■ Task directions: Turn everything in the records from the line containing "380x217 pixels." down to the end into a Markdown table with the columns Row and Text. Number each line and skip blank lines, and leave the pictures out.

■ Task data:
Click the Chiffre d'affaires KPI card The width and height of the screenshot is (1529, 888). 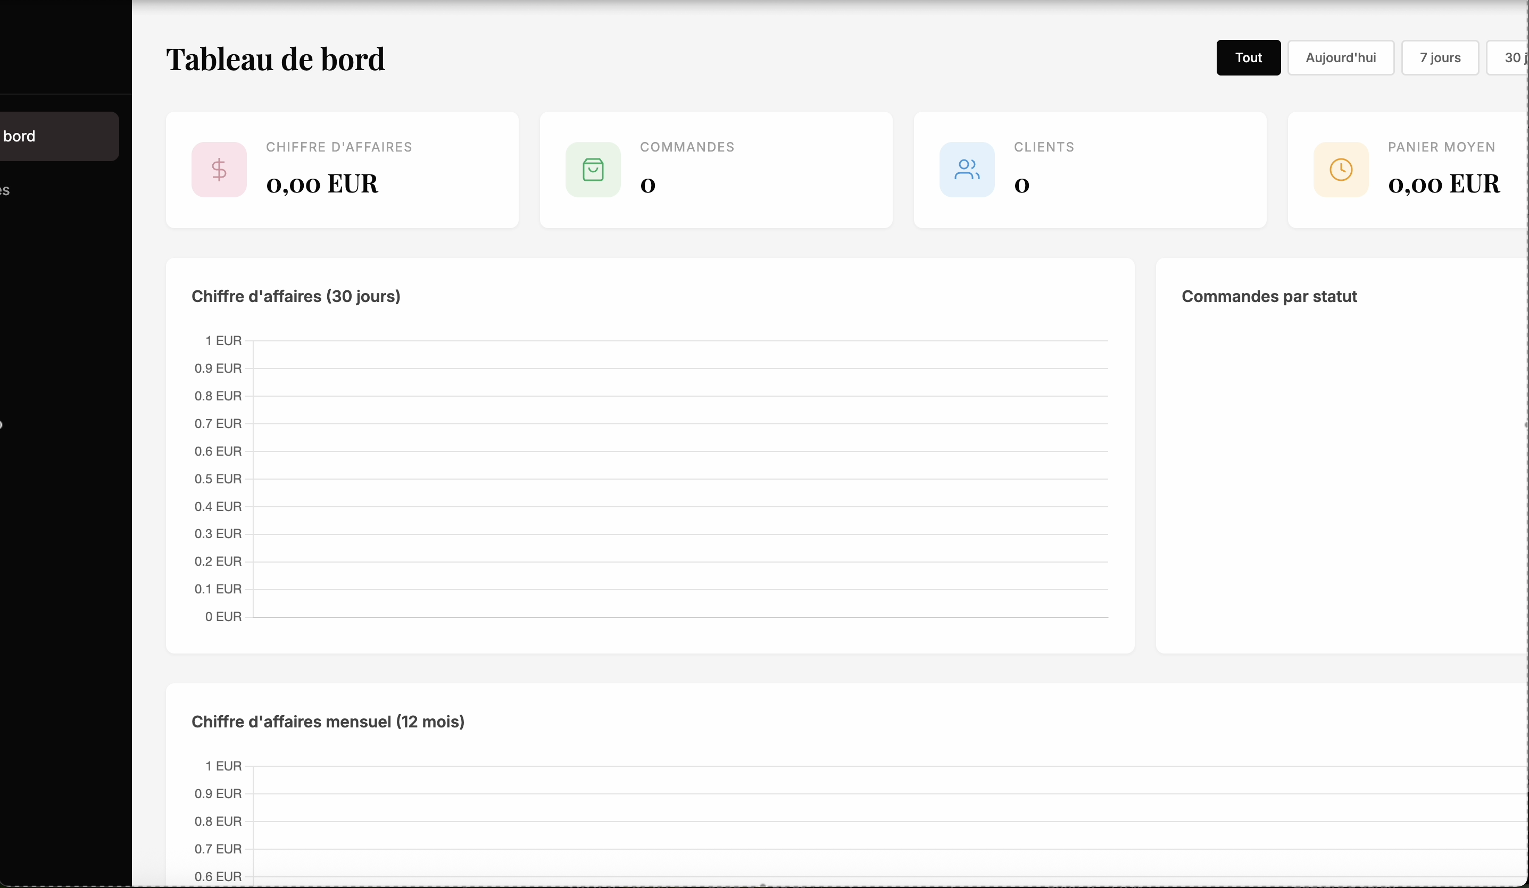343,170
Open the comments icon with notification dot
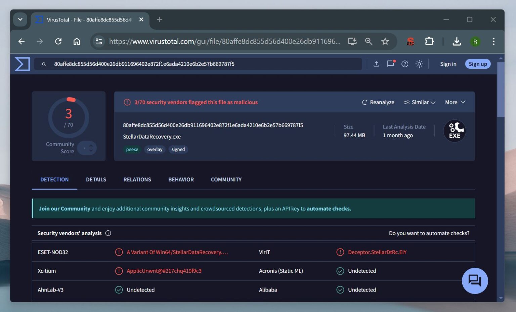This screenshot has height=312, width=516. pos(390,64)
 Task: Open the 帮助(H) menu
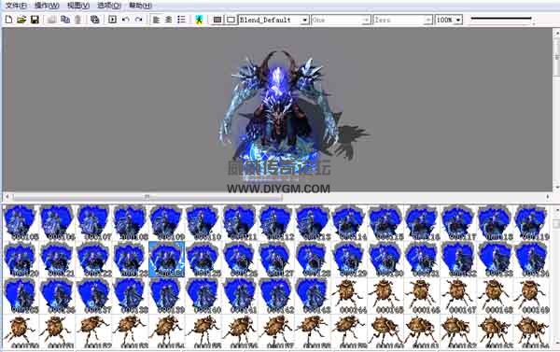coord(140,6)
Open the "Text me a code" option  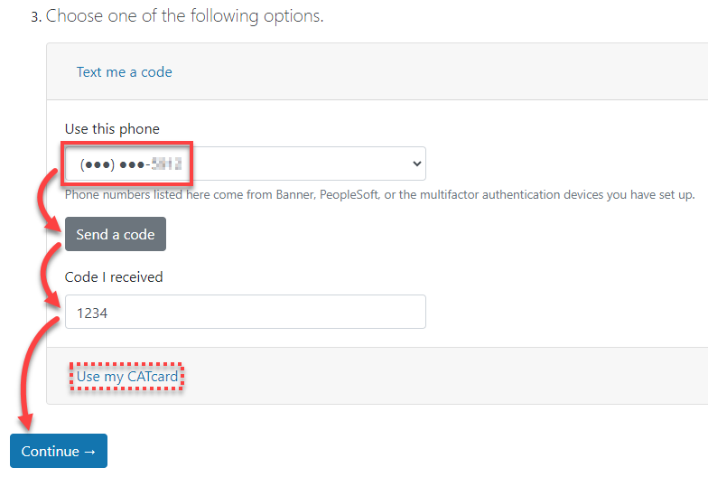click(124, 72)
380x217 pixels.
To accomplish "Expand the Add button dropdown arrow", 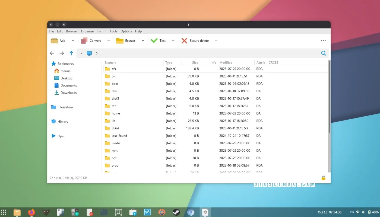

■ Solution for this task:
| Row | Text |
|---|---|
| 1 | 380x217 pixels. |
| 2 | To accomplish "Expand the Add button dropdown arrow",  |